VP Boakai Launches Liberia’s TVET Program, Says Gov’t Can’t Do All by Herself


Vice President Joseph Nyumah Boakai, Sr., recently assured stakeholders of government’s support to provide an enabling environment where young people would get income earning opportunities through the National Technical Vocation and Education Training Policy (TVET).

VP Boakai also urged stakeholders to support the government by taking into consideration youths described as ‘the most vulnerable’ due to a lack of basic skills and opportunities and are living in disadvantaged locations—particularly below the poverty line to form part of the TVET program.

He noted that TVET is the key that opens the door to opportunities and believed that when its commission is created, a qualification framework would be developed to make it easy for young people to transition from one level to another.

Amb. Boakai made the statement recently when he officially launched the Inter-Ministerial Task Force on TEVT. The exercise was part of the National Stakeholders Forum on TVET held at the Ministry of Youth and Sports, S.K. D. Sports Complex in Paynesville, outside Monrovia.

 At the launch, the state actors involved with the development and improvement of TVET in the country brainstormed to formulate a national policy to address issues affecting the sector that was designed a year ago.

Youth & Sports Minister, Lenn Eugene Nagbe, expressed the need for reforms regarding the country’s TVET program.

According to Minister Nagbe, the problem associated with the necessary development and improvements were enormous and needed to be tackled urgently.

According to him, some of the problems associated with TVET include the lack of a standardized curriculum, trained TVET instructors, the lack of a regime to monitor the sector accreditation, and the lack of appropriate TVET governance structures within various ministries and agencies supervising activities in the country.

The TVET program provides a practical avenue for the acquisition of employment-oriented skills and attitudes.

The launch of the exercise is to be used as a systematic examination and overhaul of the nation’s technical and vocational systems to position TVET as an effective response to youth employment as required.

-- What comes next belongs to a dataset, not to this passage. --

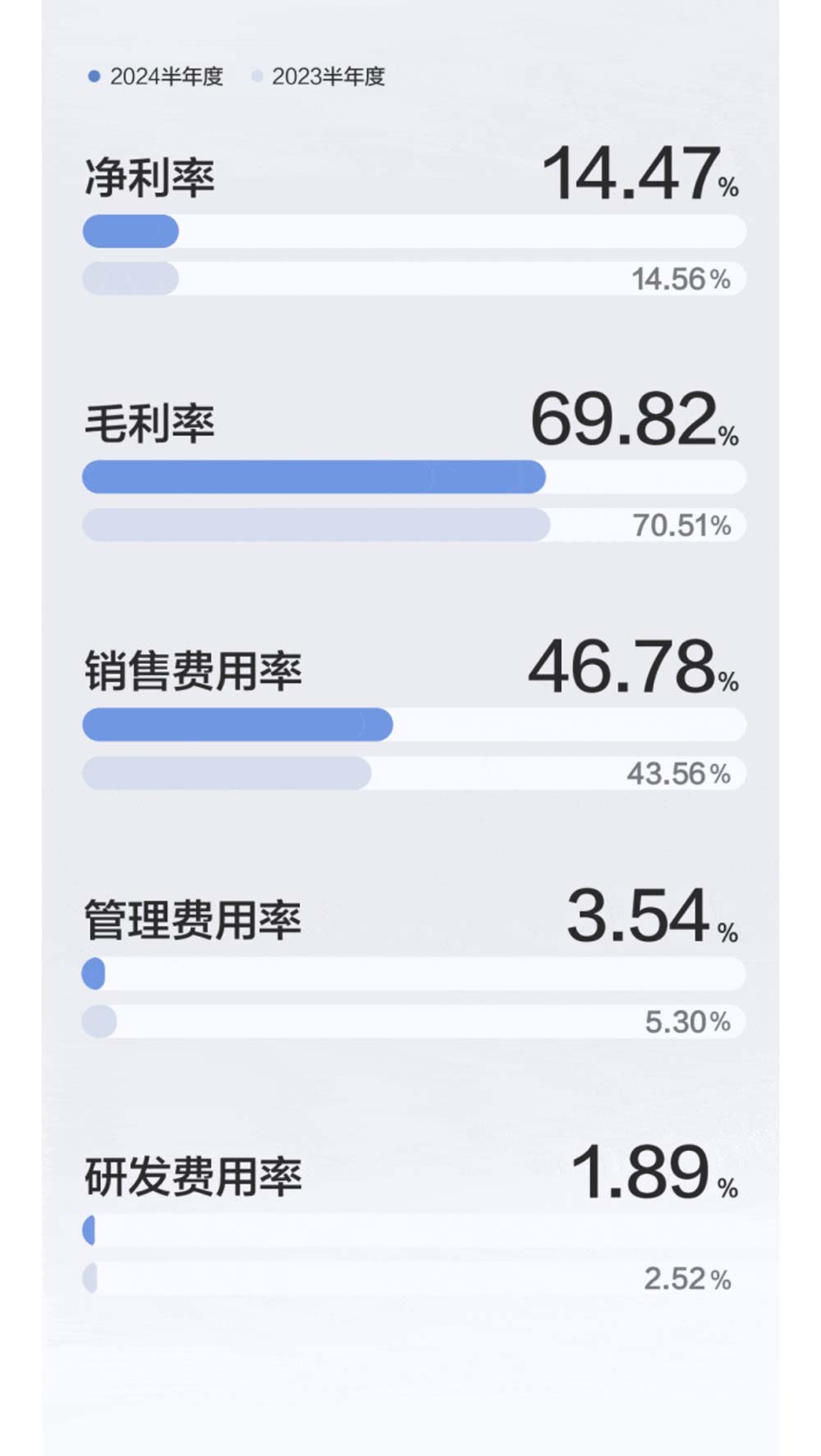Click the blue 2024半年度 legend dot
Viewport: 821px width, 1456px height.
click(x=94, y=76)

The Examination of the TVET sector in the country revealed both strengths and weaknesses. The strengths include the existence of a thriving informal economy and the structure of formal skills development programs; the availability of indigenous master craftsmen and artisans with varying levels of skills and competence; the existence of a variety of TVET training institutions both in the rural and urban areas; and a strong political commitment to the revitalization of TVET as a response to the challenges of unemployment. 

 The major weakness observed of the TVET system in the country is the absence of a comprehensive National TVET policy and legal framework to guide, direct, and oversee skills development.

As a result, the TVET delivery system remains fragmented among several government ministries and agencies, most notably the Ministries of Youth and Sports, Education, Health and Agriculture. Each of these institutions has different governance and management practices. The lack of a regulatory framework coupled with poor coordination and identification of roles and responsibilities of sector stakeholders, including government and non-governmental organizations are listed as parts of the major problems affecting the sector.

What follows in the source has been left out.